Клен за окном стоял, облитый солнцем, искрясь как настоящая тиара Саитферна в угасающем блеске звезды второй величины.

«Так то ж настоящая звезда нас озаряет, ведь это ж мы такую культуру создали, как из фантастического романа Верна, Уэллса или Хаксли, а того не ведаем и живем с повседневным житейским мировоззрением, хотя располагаем средствами расстаться с ним в любой момент. А литература (а косвенно и искусство наше) в большинстве случаев делается бандой жуиров и бессовестных дельцов, которые для своих гнусных целей захомутали самые сильные мозги, чтобы теоретически оправдать их труд по борьбе с метафизикой в искусстве, вместо того чтобы это самое житейское мировоззрение преодолевать, что, казалось бы, всегда было обязанностью и миссией литературы и искусства. И вот эта банда держит нас за шкирку, толкает в самые мерзкие клоаки и велит нам (нам, черт побери!) безропотно их вылизывать. Хорошо, что по крайней мере Хвистека убили нанятые Виткацием палачи[242], но этот тип людей плодовит, как сама логистика, ибо кто, кроме Бога, положит конец появлению новых, никому не нужных утверждений о необозримых горизонтах сложностей и кто кастрирует все бесконечное количество релятивистов и скептиков в сфере чистых понятий...»

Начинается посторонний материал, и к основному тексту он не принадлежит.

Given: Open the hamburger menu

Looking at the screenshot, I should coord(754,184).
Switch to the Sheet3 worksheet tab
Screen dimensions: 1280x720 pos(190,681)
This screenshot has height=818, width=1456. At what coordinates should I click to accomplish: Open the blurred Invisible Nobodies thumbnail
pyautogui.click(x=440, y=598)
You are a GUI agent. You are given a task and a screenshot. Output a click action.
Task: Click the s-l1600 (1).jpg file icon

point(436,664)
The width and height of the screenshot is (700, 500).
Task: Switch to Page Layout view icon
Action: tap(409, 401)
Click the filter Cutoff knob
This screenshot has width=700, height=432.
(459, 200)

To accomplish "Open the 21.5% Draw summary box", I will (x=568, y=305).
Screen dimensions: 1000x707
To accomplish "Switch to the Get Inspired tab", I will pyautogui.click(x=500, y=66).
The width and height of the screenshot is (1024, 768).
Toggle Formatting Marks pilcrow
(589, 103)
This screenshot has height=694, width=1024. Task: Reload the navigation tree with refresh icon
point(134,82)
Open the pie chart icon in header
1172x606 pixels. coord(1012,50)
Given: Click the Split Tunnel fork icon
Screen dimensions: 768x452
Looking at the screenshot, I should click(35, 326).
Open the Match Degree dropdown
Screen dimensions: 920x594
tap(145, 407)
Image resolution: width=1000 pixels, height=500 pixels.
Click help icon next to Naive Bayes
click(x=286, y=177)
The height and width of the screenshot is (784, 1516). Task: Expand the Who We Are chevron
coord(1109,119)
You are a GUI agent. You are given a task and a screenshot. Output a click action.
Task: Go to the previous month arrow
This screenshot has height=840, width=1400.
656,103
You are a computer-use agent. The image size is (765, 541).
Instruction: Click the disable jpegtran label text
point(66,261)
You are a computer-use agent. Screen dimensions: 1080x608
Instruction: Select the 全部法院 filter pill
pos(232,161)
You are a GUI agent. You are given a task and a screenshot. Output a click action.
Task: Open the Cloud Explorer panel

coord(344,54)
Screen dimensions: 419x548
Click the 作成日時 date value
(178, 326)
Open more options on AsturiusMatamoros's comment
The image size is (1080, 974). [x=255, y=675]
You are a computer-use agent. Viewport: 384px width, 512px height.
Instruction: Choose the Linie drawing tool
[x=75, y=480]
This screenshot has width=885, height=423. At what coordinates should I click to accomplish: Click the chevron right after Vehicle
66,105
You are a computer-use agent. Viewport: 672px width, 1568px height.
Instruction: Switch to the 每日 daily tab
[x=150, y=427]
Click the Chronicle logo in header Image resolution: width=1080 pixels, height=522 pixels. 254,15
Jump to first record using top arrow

Прокопченная кокаиновым угаром мысль развеивалась, превращаясь в говенный хаос — в глухое, пьянчужное, беспредметное бешенство, выражающее абсолютную ненасытимость каждой (ЕС) в ее ограниченности среди бесконечной экстенциальности мира, заливавшее остатки «сухого» места в душе Кизера-Буцевича: он дерьмел и деревенел, выпердывал себя в морозные бездны, и метафизически смердел шизоидальным разложением личности прямо в тонкие ноздри своего ангела-хранителя, «целокупника», мониста, психо-дерматолога и метафизического потрохолога — ибо таким был марцелиев ангел-хранитель — что-то вроде отводной кишочки Чистого Искусства — остальное же толкало его тело в погибель ради каких-то своих неведомых целей. Искусство, когда оно настоящее, это страшная скотина, злобная, эгоистичная, жестокая и похотливая, как некоторые бабы; вернее, было когда-то — сегодня это скорее прирученная вошь, которая пляшет на волоске в такт монотонным ударам барабана самых диких народов, ибо круг замыкался и единичное бытие соединяло свою вонючую пасть со своим таким же вонючим хвостом. Финита. (То были остатки мысли Буцевича, а не автора.)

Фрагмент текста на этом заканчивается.